**WHAT YOU WILL DO**
Reproduce exactly the lines below from the one containing "Instruction: Click the Nummer" through the one containing "The image size is (345, 341).", including both, and nothing else.

--

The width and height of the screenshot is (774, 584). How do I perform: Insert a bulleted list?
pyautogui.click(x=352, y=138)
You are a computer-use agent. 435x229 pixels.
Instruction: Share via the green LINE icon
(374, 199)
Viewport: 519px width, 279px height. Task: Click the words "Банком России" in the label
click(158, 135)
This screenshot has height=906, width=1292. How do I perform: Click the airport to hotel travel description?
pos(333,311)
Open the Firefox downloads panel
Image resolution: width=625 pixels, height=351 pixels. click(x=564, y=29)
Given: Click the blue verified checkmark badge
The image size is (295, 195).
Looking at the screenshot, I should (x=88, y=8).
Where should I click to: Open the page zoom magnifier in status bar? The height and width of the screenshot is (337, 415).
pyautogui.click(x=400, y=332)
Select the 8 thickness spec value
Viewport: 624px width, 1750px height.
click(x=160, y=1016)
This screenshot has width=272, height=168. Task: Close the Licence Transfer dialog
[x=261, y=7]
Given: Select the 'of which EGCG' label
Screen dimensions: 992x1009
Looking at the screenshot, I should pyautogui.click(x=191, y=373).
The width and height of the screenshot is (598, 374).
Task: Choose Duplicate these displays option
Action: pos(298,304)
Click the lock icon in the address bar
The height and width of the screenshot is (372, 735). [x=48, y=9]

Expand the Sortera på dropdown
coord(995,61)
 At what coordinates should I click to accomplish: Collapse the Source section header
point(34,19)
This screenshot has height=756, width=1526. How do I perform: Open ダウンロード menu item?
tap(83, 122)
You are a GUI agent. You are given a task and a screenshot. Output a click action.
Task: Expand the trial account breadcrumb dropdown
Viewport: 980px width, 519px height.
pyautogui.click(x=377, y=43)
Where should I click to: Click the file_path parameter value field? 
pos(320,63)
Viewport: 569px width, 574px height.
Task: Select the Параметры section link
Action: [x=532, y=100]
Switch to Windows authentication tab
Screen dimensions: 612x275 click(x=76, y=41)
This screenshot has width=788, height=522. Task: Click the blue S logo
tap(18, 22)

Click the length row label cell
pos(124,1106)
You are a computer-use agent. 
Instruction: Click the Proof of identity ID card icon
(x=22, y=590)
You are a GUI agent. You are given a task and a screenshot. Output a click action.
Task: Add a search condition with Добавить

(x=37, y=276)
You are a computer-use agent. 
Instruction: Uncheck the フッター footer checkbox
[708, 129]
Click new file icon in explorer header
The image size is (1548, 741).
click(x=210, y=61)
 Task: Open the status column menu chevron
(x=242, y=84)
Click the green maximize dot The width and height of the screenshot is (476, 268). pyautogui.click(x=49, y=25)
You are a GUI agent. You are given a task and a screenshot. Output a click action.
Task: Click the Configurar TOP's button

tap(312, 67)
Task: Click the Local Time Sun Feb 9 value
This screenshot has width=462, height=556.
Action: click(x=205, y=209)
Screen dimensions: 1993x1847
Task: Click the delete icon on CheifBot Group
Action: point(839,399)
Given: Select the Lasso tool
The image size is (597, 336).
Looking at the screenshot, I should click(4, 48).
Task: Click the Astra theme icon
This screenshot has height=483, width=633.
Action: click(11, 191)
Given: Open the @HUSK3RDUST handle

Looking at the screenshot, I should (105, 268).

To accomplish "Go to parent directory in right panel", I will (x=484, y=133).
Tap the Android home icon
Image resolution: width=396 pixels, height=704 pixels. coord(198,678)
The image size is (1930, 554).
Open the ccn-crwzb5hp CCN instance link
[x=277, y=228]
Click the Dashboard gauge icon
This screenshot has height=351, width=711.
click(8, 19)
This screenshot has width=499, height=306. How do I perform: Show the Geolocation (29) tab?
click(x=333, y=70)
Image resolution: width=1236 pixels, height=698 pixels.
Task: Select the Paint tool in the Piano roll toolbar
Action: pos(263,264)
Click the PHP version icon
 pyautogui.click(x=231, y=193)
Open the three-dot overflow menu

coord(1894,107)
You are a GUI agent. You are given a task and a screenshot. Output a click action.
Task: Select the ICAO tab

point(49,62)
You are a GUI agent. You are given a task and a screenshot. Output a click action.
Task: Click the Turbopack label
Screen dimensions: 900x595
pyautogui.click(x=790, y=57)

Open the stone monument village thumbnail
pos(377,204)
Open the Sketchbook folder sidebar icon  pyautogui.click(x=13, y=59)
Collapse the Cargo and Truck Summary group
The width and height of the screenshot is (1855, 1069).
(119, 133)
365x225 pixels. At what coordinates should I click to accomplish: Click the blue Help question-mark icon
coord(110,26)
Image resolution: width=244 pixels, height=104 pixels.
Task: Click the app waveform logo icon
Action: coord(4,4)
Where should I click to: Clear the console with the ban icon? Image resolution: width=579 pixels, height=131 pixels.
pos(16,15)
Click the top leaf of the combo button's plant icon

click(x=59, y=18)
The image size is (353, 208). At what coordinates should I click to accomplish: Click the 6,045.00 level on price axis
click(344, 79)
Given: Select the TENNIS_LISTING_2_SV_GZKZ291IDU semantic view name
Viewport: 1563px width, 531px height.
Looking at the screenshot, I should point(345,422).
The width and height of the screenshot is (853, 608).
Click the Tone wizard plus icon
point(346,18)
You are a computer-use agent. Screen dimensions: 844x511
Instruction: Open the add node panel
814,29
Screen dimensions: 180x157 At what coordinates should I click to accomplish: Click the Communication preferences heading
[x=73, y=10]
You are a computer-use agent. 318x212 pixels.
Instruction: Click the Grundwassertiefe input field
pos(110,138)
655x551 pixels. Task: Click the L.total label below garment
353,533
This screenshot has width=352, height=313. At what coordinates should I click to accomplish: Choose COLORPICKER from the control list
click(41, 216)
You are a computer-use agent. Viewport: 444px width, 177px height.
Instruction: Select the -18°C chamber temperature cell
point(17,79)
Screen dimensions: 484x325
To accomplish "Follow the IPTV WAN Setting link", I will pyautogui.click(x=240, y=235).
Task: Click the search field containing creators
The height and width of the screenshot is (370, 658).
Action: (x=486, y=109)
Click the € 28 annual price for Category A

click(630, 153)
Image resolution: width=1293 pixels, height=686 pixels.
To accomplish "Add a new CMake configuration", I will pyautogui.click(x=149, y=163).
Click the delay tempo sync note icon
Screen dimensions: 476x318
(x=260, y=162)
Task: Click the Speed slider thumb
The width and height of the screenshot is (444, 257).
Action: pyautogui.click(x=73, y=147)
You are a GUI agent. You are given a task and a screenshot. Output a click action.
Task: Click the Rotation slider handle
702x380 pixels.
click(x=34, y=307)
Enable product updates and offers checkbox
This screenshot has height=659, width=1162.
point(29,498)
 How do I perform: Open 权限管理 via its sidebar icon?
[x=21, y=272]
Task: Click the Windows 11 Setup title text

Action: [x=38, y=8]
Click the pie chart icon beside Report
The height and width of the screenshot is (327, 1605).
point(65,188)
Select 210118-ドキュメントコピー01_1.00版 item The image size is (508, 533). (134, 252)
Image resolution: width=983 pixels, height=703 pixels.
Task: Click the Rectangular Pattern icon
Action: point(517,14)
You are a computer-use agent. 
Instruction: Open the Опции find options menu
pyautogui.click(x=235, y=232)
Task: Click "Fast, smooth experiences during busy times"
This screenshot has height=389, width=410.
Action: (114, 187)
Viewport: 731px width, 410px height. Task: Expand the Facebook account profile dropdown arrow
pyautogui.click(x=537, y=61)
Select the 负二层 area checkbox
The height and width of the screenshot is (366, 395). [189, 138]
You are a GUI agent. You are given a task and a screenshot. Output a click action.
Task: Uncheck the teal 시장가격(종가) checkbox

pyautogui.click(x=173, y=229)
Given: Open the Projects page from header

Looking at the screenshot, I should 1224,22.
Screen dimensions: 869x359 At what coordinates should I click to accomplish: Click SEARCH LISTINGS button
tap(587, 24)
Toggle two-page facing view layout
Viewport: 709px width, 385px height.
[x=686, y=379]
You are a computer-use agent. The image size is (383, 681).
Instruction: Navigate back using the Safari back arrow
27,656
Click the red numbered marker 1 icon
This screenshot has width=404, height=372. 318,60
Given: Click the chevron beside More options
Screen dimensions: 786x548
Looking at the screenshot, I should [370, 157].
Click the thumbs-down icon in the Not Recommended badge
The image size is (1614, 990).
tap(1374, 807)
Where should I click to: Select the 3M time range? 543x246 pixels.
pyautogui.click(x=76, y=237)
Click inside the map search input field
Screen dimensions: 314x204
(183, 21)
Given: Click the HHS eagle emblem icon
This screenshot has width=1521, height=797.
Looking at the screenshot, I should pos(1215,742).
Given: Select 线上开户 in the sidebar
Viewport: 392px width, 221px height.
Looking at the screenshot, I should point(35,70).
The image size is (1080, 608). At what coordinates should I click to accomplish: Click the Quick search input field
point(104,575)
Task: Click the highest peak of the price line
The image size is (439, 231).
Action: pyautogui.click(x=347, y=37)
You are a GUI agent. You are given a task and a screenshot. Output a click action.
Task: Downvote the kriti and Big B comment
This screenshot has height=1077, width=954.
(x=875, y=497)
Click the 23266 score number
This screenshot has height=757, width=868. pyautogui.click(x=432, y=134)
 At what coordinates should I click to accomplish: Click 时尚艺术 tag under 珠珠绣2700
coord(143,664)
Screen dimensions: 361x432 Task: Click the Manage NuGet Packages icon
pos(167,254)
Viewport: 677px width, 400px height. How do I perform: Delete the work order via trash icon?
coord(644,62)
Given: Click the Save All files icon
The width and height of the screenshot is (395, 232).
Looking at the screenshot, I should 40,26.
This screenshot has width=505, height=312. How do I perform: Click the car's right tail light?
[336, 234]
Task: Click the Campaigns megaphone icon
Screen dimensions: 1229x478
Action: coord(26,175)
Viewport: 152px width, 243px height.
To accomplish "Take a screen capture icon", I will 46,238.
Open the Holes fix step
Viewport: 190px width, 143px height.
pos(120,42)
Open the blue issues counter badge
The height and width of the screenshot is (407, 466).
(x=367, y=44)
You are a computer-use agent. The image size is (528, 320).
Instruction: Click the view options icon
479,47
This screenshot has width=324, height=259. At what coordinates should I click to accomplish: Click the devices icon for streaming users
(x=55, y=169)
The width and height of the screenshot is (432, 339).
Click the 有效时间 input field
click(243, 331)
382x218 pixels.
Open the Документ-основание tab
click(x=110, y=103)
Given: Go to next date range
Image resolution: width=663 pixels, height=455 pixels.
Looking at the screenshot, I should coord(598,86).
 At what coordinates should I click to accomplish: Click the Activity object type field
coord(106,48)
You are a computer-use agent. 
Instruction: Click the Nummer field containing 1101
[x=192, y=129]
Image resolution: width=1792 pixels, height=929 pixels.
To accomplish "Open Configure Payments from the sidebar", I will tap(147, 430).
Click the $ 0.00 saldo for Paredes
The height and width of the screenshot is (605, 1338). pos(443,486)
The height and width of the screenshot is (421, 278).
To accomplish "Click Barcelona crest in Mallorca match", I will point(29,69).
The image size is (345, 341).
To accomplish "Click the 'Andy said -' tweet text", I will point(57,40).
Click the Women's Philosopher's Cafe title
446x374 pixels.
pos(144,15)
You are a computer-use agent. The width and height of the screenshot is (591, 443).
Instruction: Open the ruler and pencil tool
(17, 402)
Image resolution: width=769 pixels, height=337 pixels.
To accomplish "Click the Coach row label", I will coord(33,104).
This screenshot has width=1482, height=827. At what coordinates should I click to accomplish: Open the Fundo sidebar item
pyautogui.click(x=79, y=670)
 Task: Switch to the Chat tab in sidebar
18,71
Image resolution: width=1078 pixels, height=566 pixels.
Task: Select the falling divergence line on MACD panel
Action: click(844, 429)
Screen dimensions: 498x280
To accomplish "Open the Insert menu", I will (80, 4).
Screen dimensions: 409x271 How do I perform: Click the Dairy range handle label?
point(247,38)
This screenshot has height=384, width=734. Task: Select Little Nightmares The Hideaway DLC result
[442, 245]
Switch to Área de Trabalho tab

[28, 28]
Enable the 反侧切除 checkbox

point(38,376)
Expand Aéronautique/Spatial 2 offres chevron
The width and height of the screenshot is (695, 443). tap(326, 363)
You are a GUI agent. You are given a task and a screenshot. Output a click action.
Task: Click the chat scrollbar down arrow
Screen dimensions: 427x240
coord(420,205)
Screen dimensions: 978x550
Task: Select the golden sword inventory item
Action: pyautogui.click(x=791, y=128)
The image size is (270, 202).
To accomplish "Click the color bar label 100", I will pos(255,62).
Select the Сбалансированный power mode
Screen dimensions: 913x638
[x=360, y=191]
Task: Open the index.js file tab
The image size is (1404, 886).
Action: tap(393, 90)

--

**WRITTEN REPLY**
Instruction: Click the Nummer field containing 1101
[x=192, y=129]
Image resolution: width=1792 pixels, height=929 pixels.
To accomplish "Open Configure Payments from the sidebar", I will tap(147, 430).
Click the $ 0.00 saldo for Paredes
The height and width of the screenshot is (605, 1338). pos(443,486)
The height and width of the screenshot is (421, 278).
To accomplish "Click Barcelona crest in Mallorca match", I will point(29,69).
The image size is (345, 341).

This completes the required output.